Ascelia Pharma Announces Publication of Orviglance Study in Investigative Radiology
Ascelia Pharma AB (publ) (ticker: ACE), a biotech focused on improving the life of people living with rare cancer conditions, today announced the publication of a scientific article in the journal Investigative Radiology. The article features its orphan drug candidate Orviglance® in a comparison study to unenhanced MRI and to gadolinium.
The publication titled ‘Lesion Visualization of an Oral Manganese Contrast Agent Compared to Unenhanced MRI and Gadobenate Dimeglumine in Patients Undergoing Liver Magnetic Resonance Imaging for Evaluation of Colorectal Cancer Metastases Centralized Assessment of a Randomized, Crossover, Phase II Study’, presents the outcomes of a Phase II study previously conducted at Karolinska Institute utilizing the same independent reader methodology and approach as the Phase III SPARKLE study with Orviglance.
In this 20-patient study, Orviglance enhanced MRI resulted in statistically significant superior visualization and a greater number of detected focal liver lesions than unenhanced.
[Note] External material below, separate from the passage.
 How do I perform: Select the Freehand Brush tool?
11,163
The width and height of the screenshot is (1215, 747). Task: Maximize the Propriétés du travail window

Orviglance and gadobenate dimeglumine performed similarly in the visualization and detection of the lesions.
The publication is co-authored by Torkel Brismar, MD, PhD and Nikolaos Kartalis MD, PhD from the Department of Radiology, Karolinska University Hospital, Stockholm.
“The publication of this data in one of the leading journals in radiology demonstrates the interest in the medical and scientific community for Orviglance and its potential for clinical application. This recognition of our progress and results so far is key as we prepare to submit for regulatory approval and subsequent commercialization” said Andreas Norlin, CSO of Ascelia Pharma.
The publication is available online and will be in a printed issue of the journal later this year.
Ascelia Pharma expects to submit the New Drug Application (NDA) file for Orviglance to the US Food and Drug Administration (FDA) by mid-2025 to obtain regulatory approval.